WDEL's Tom Lehman reports...
Many of those residents took turns speaking about the matter in the Newark High School auditorium, with the large majority of them expressing displeasure over the plan because of its controversial power supply.
The plan calls for the facility to be located on the University of Delaware's Science Technology and Advanced Research Campus, which is located at the former site of the Chrysler Plant in Newark on South College Avenue.
"We haven't had a chance for the public to just really speak up and share their concerns," said State Rep. Paul Baumbach (D-Newark), who helped organize the meeting.
Among those who spoke during the meeting was Amy Roe, a Siera Club member who also lives less than a mile from where the $1 billion facility would be located.
Roe is worried about noise and environmental pollution created by the power generating facility, which would be powered with natural gas.
"This is a project that would emit fine particulates. It would emit ammonia, a lot of things into the environment that haven't yet been talked about," said Roe, who also noted that her father lives 2000 feet away from the proposed site of the data center.
Representatives for The Data Centers LLC have said the system would prevent power outages that could jeopardize electronic information used by its clients. The company says those turbines will produce a lower level of emissions and noise than other, more traditional plants.
Also speaking at the meeting were members of Newark City Council, one of whom said the municipal government may have more leverage in the matter than previously thought.
"The Data Centers LLC literally does not have the authority to sell the power their tenants without our agreement," said City Councilman Mark Morehead (District 1), who told the crowd that the proposal was not a "done deal."
Morehead said TDC would have to enter into an agreement with the city to sell the power needed for operating the servers housed within the facility, which would give council a "much stronger" opportunity to discuss the matter and negotiate with the company.
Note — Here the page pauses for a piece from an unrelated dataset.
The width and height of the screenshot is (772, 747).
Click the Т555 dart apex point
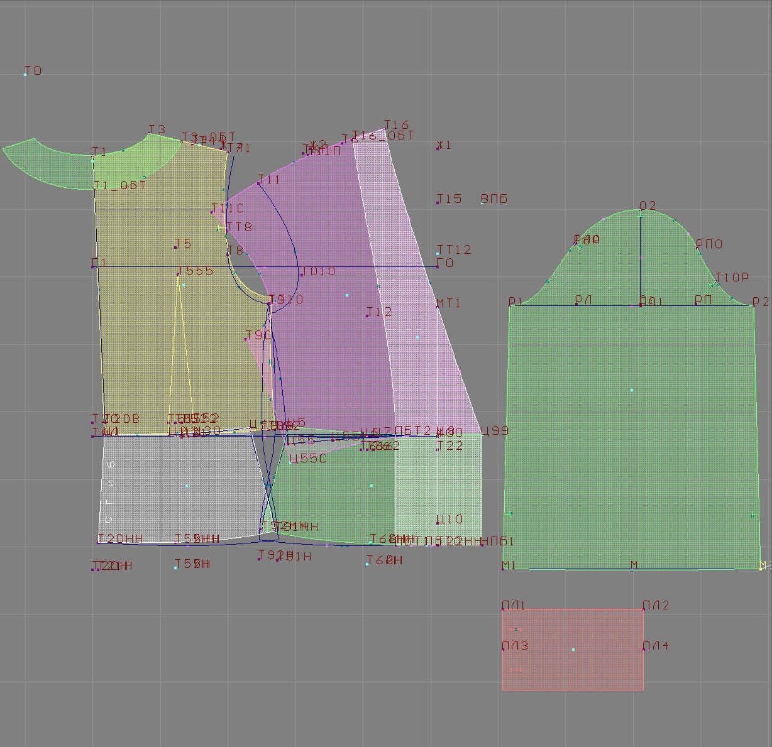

The company's lease, Morehead said, was configured in such a way that clients could host a computer inside the data center but would be sold power to operate that equipment. He says TDC would not have the legal authority to make those transactions without city approval.
The university also announced on Tuesday that it had created a working group including several college deans to review the proposal.
The committee plans to "engage independent third-party engineering consultants, who will review the technical plans," according to a news release on the university's website.